Abstract Differentiation marker, multifunctionality and magnitude analyses of specific-CD8 + memory T cells are crucial to improve development of HIV vaccines designed to generate cell-mediated immunity. Therefore, we fully characterized the HIV-specific CD8 + T cell responses induced in volunteers vaccinated with HIV lipopeptide vaccines for phenotypic markers, tetramer staining, cytokine secretion, and cytotoxic activities. The frequency of ex vivo CD8 + T cells elicited by lipopeptide vaccines is very rare and central-memory phenotype and functions of these cells were been shown to be important in AIDS immunity. So, we expanded them using specific peptides to compare the memory T cell responses induced in volunteers by HIV vaccines with responses to influenza (FLU) or Epstein Barr virus (EBV).
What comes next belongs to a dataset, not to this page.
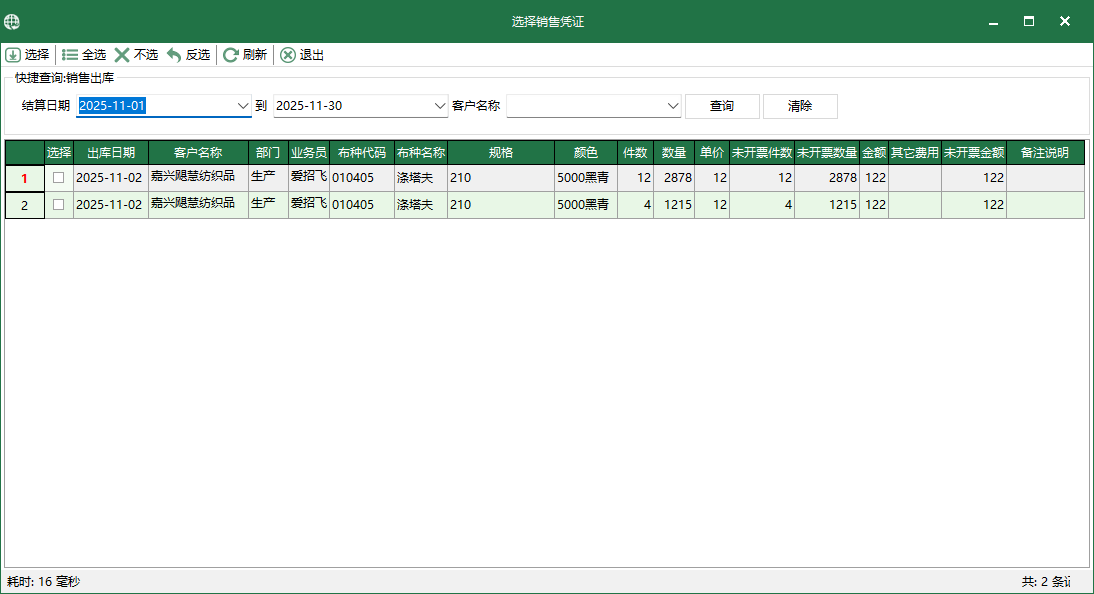Invert selection with the 反选 arrow icon
Screen dimensions: 1094x594
coord(173,55)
By analyzing the differentiation state of IFN-γ-secreting CD8 + T cells, we found a CCR7 − CD45RA − CD28 +int /CD28 − profile (>85%) belonging to a subset of intermediate-differentiated effector T cells for HIV, FLU, and EBV. We then assessed the quality of the response by measuring various T cell functions. The percentage of single IFN-γ T cell producers in response to HIV was 62% of the total of secreting T cells compared with 35% for FLU and EBV, dual and triple (IFN-γ/IL-2/CD107a) T cell producers could also be detected but at lower levels (8% compared with 37%). Finally, HIV-specific T cells secreted IFN-γ and TNF-α, but not the dual combination like FLU- and EBV-specific T cells. Thus, we found that the functional profile and magnitude of expanded HIV-specific CD8 + T precursors were more limited than those of to FLU- and EBV-specific CD8 + T cells. These data show that CD8 + T cells induced by these HIV vaccines have a similar differentiation profile to FLU and EBV CD8 + T cells, but that the vaccine potency to induce multifunctional T cells needs to be increased in order to improve vaccination strategies.